As mentioned in the previous section, according to Fig. 1, a 6-dimension structure is currently used for the smart city, which alone is not enough and does not achieve the expansion and sustainability of the smart city in an integrated manner. In addition, the requirements are not precisely defined and increase the likelihood of errors occurring that extends to the entire life cycle of the system and reduce the fault tolerance and architectural reliability. Therefore, each of the 6 existing sections is divided into sub-dimension, each of which alone can include a sub-tree or sub-graph of executive projects and information technology applications. Due to the greater dynamics of the proposed design, a graph is finally drawn that shows the relationship, interaction and cooperation between different sections, including the main and sub-sections, even under different trees.
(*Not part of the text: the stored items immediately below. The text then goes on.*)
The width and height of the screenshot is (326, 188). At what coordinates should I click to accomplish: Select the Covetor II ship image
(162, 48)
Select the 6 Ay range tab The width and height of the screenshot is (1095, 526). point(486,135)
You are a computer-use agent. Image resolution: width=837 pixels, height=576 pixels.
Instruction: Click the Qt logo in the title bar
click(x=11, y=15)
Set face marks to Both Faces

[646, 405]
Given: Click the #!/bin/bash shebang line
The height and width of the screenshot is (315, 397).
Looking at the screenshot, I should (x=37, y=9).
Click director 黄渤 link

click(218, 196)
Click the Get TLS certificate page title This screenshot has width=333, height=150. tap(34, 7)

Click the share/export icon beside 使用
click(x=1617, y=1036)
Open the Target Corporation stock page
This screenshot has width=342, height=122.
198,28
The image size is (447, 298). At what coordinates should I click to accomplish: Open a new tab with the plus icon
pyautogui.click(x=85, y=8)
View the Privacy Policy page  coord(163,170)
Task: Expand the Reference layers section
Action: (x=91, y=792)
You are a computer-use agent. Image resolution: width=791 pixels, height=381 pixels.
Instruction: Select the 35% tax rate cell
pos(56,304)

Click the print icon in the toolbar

Then, first, each section is analyzed and expanded independently, and finally, it is drawn in an integrated way. Eventually, three meta-dimensions are added to this detailed design and due to their high importance and the application of each of these meta-dimensions in each existing subtree, they are considered as meta-component to maximize stability, reliability and the ability to tolerate the proposed smart city model error and prevent duplication and to simplify the system requirements engineering (Zygiaris 2013) and ultimately strengthen the system life cycle by specifying the titles of the pilot projects.

Smart people

Before technology and infrastructure, smartening requires a creative, responsible, adaptable and productive citizen. In the absence of a smart and demanding citizen, none of the prepared smart services will be utilized. Therefore, the development of smart city strategies relies more on smart citizens than on technology. As mentioned in research (Giffinger 2007), a smart city cannot exist without smart people. Citizens are a key part of this knowledge-based urban development because people not only receive information, they are the driving force behind it (Hernan et al. 2018). Therefore, it is necessary to emphasize the need for better education, promotion of initiative and creativity of the people in order to increase the competencies of the citizens of smart cities (Mohanty 2017).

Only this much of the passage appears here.